A poor widow put into the temple treasury “two small coins worth a few cents.” Her offering contrasted sharply with the “large sums” contributed by many rich people. But Jesus commended her for putting in more than all the others. “For they have all contributed from their surplus wealth, but she, from her poverty, has contributed all she had, her whole livelihood” (‘livelihood’ reads, literally in Greek, ‘life’).
These two widows were types of Jesus. They foreshadowed Jesus’ gift of his whole self, whole life, his giving up his body for us and his shedding his blood for us for the forgiveness of sin. They pointed ahead to Jesus’ sacrifice, to his being—in the words of today’s second reading—“offered once to take away the sins of many,” so that he might “appear a second time, not to take away sin but to bring salvation to those who eagerly await him.”
The two widows were, to a certain extent, examples of what Jesus understood to be what being great and being first meant. He taught: “Whoever wishes to be great among you will be your servant; whoever wishes to be first among you will be the slave of all. For the Son of Man did not come to be served but to serve and to give his life as a ransom for many” (Mk. 10:43-45). As is obvious too in today’s gospel reading, greatness for Jesus was not synonymous with wearing distinctive clothes or receiving, in public, greetings of respect or occupying seats of honor. Nor did greatness spell, much less, being rich at the expense of the most vulnerable. Jesus also noted on another occasion that greatness did not have anything to do with wearing fine clothes; rather, it had everything to do with being the least (cf. Mt. 11:7-11). In drawing his disciples’ attention to the poor widow, Jesus then was calling their attention to an important lesson about Christian greatness.

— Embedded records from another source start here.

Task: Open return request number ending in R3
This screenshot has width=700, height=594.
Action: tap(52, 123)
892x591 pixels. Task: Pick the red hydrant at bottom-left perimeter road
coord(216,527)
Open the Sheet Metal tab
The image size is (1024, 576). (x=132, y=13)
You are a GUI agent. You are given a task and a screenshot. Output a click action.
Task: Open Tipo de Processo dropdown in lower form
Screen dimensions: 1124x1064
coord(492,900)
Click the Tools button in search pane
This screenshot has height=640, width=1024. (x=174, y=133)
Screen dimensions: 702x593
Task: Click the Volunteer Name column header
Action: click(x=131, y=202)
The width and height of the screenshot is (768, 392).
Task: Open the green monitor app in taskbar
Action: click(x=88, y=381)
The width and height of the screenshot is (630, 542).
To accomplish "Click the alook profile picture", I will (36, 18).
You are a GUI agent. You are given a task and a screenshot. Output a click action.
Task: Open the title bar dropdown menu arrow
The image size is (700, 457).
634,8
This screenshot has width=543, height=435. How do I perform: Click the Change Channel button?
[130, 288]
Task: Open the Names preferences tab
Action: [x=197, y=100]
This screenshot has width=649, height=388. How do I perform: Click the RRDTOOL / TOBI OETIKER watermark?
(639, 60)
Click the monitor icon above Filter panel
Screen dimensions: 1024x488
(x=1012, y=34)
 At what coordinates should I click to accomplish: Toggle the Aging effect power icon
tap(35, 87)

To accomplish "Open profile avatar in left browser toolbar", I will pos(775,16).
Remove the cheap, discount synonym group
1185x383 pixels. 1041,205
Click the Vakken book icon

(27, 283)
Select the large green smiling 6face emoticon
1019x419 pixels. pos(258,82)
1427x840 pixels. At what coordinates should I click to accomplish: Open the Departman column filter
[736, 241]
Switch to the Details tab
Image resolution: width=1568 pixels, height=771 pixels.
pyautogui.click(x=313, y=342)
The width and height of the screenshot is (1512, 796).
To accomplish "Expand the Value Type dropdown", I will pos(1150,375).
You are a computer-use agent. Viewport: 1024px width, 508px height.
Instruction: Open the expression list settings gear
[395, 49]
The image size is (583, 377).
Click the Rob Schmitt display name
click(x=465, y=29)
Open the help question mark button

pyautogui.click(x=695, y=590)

Readers’ attention was called on October 28, 2009 by the National Catholic Reporter to a Slovene-Argentine Vincentian Cardinal who studied at Institut Catholique in Paris [1][2]. No less deserving, I humbly submit, of Jesus’ followers’ attention—as deserving of our attention as the poor widow of today’s gospel reading—is another Slovene-Argentine Vincentian missionary, who also went to Institut Catholique [3]. Like the poor widow, Padre Pedro, I believe, is surely a personification of Christ’s church, the church of the poor, made up of strangers, widows and orphans, to whom those who go around in elegant and colorful long robes might point in mocking jest—in a similar manner that Cardinal Mazarin once took St. Vincent de Paul by his frayed cincture and presented him to the courtiers, saying with a smile: “Look how Monsieur Vincent comes dressed for the court, and look at the beautiful cincture he wears” (L. Abelly, III, chapter 18; J.M. Román, chapter XXXIII, p. 301).